-->
Page 1 of 4

Three Questions About SSL support on ESP8266 module

PostPosted: Fri Dec 06, 2019 5:30 am
by esp8266_abc
Hi Experts,

1. Where could I find the definitions of those reason codes, e.g. below print by sdk:
client handshake failed!
Reason:[-0x4310]
Some of them could be found from SSL protocols, but some could be not be found like above -0x4310

2. Is there a way or an API to capture the reason codes if peer sends to us, other than SDK print?
e.g. SDK debug print “client's data invalid protocol Reason:[-0x7880]” which means that "The peer notified us that the connection is going to be closed".
Is there an API to get these reason codes?

3. Is there an efficient idea to burn the bin of CA certificates into the module?

Scenario 1: We have 10K module without CA and client certificates burnt before.
How could we lead these module to support SSL? burn one by one?

Scenario 2: The module connects one SSL server, then connects another SSL server.
Then, need to burn the CA certificates twice frequently ?

Thanks!

Re: Three Questions About SSL support on ESP8266 module

PostPosted: Fri Dec 06, 2019 7:09 pm
by davydnorris
1. In the mbedtls code supplied with the NonOS SDK there are descriptions of the error codes - you have to dig a bit but the high and low bytes mean different subsystems and components.

2. The ESP routines return these codes, so you could grab them and use a print routine of your own - I think they didn't implement one in the SDK because the strings would take up space. I have never looked in the mbedtls code to see if there is an error printing function but that's where I would start.

3. I burn the CA certs when I burn the firmware, but I also have a routine to update expired cert info OTA.

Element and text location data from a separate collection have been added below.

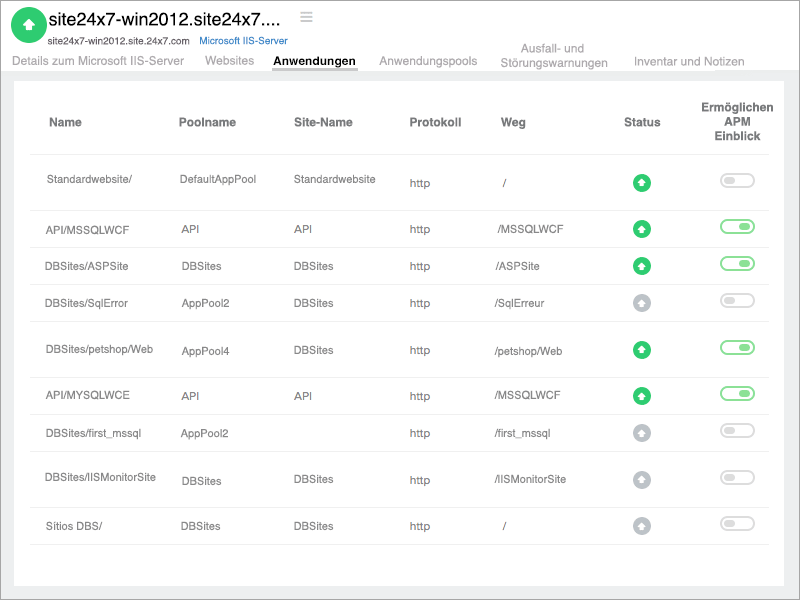Screen dimensions: 800x600
Task: Sort table by Poolname column header
Action: tap(207, 122)
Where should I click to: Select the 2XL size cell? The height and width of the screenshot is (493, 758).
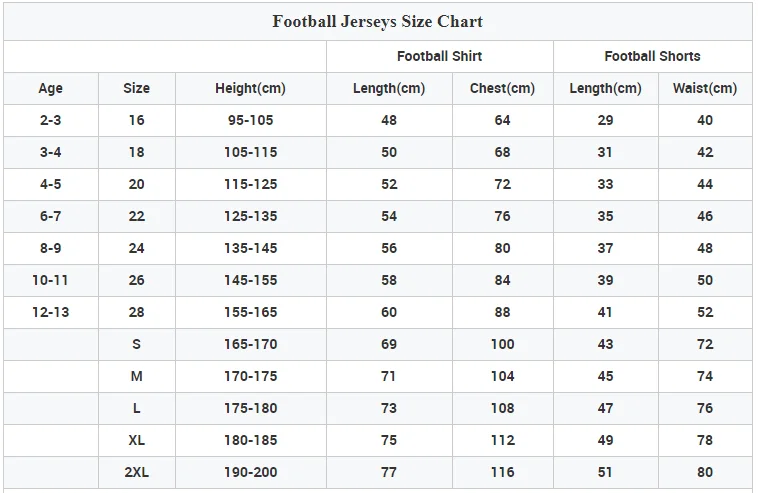click(136, 472)
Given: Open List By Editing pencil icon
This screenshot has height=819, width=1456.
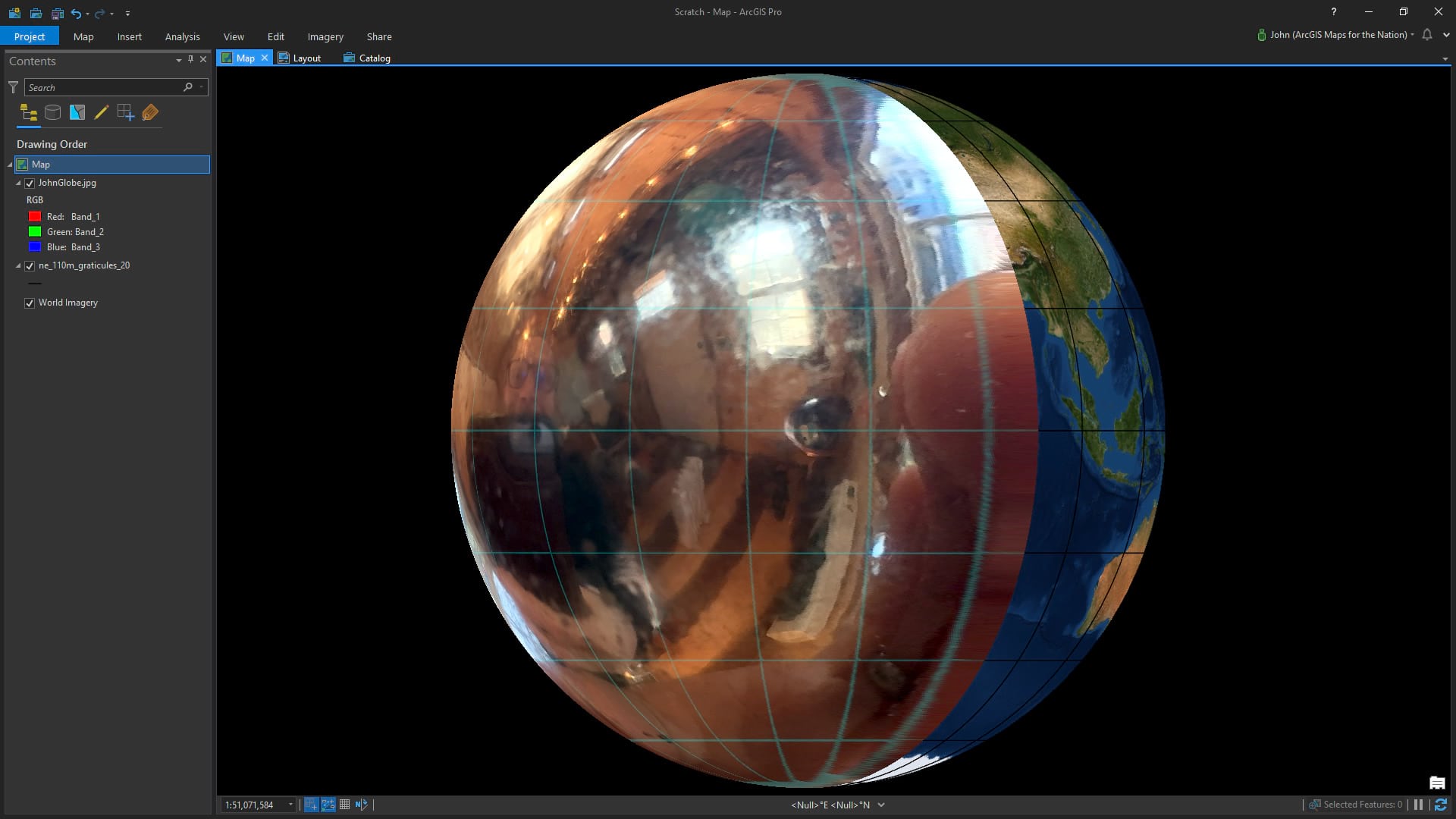Looking at the screenshot, I should click(101, 113).
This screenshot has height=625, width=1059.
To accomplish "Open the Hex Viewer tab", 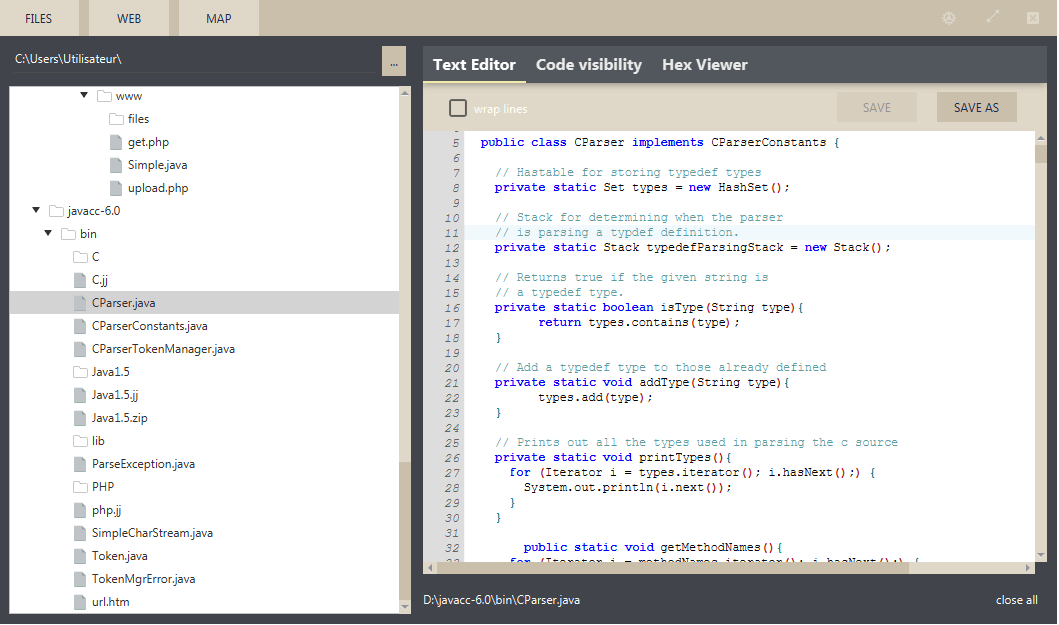I will 704,65.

Re: Three Questions About SSL support on ESP8266 module

PostPosted: Sun Dec 08, 2019 1:03 am
by esp8266_abc
Thanks Davydnorris very much at first !

For the third question, I am also considering update certs in an OTA manner.

But their is another qyestion: the certificates and private keys are often in a format other than the converted ESP BIN format that could be burn directly. Although the BINs could be achieved easily offline using tools by Espressif tool on a PC under linux enviroments, but how to achieve it by the ESP8266 itself? Do you have an converting codes that could be run on ESP8266 directly? Or We have to limit the certs provider server for donwloading to store offline converted bin files and in pre-defined protocol that is consistent with the donwloading protocol supported by the module, which is very imconvenience!

Thanks!

Re: Three Questions About SSL support on ESP8266 module

PostPosted: Sun Dec 08, 2019 5:19 pm
by davydnorris
I run the Espressif supplied tools on the files to create an uploadable format, and that is what I put on my OTA web server.